**The task**
From the page below about the Scarface single, reproduce the passage starting at "Scarface singles chronology" and ending at "scene after scene." without altering a single character.

**Page**

▼▼▼

Single by Scarface

from the album Mr. Scarface Is Back
- B-side: "I'm Dead"
- Released: February 28, 1992
- Recorded: 1991
- Genre: Gangsta rap
- Length: 4:44
- Label: Rap-A-Lot; Priority;
- Songwriters: Brad Jordan; Thomas Anderson;
- Producers: Crazy C; Scarface;

Scarface singles chronology
| "Mr. Scarface" (1991) | "A Minute to Pray and a Second to Die" (1992) | "Let Me Roll" (1993) |

= A Minute to Pray and a Second to Die =

"A Minute to Pray and a Second to Die" is the second single released from Scarface's debut album, Mr. Scarface Is Back. Released on February 28, 1992, and produced by Crazy C and Scarface himself, "A Minute to Pray and a Second to Die" made it to two Billboard charts, peaking at No. 69 on the Hot R&B Singles chart and No. 13 on the Hot Rap Singles chart. The song features a sample of Marvin Gaye's "Inner City Blues". A music video for the song was released shortly after, which mirrors Scarface's storytelling descriptions mostly scene after scene.

▲▲▲

**Dataset extract**
▼▼▼

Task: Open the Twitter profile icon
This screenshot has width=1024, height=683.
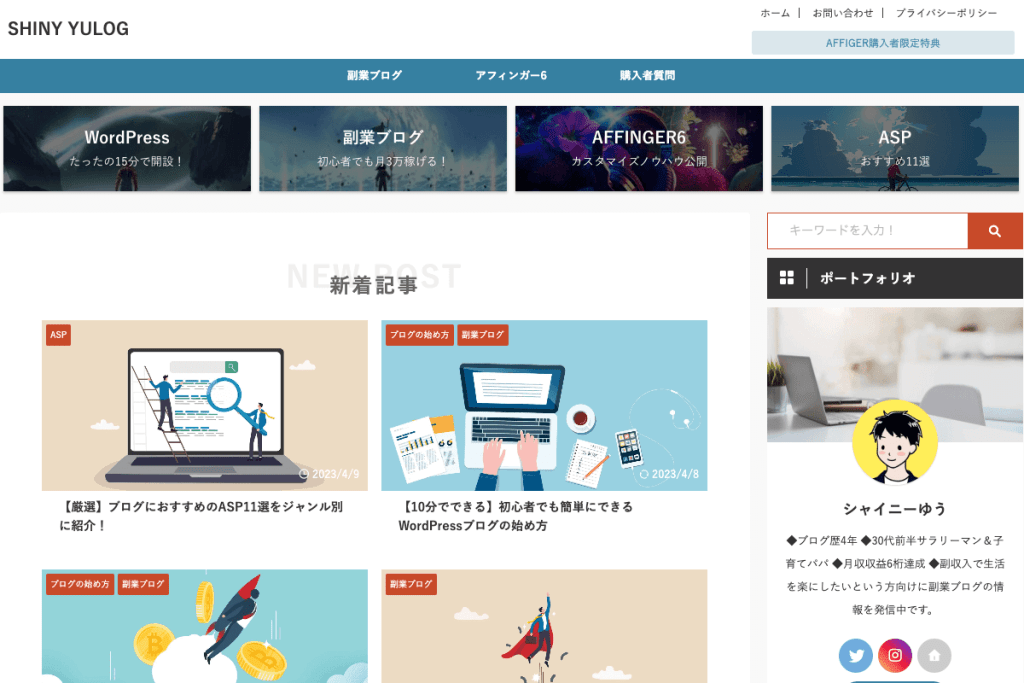Action: (x=855, y=656)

▲▲▲

**Output of the exercise**
Scarface singles chronology
| "Mr. Scarface" (1991) | "A Minute to Pray and a Second to Die" (1992) | "Let Me Roll" (1993) |

= A Minute to Pray and a Second to Die =

"A Minute to Pray and a Second to Die" is the second single released from Scarface's debut album, Mr. Scarface Is Back. Released on February 28, 1992, and produced by Crazy C and Scarface himself, "A Minute to Pray and a Second to Die" made it to two Billboard charts, peaking at No. 69 on the Hot R&B Singles chart and No. 13 on the Hot Rap Singles chart. The song features a sample of Marvin Gaye's "Inner City Blues". A music video for the song was released shortly after, which mirrors Scarface's storytelling descriptions mostly scene after scene.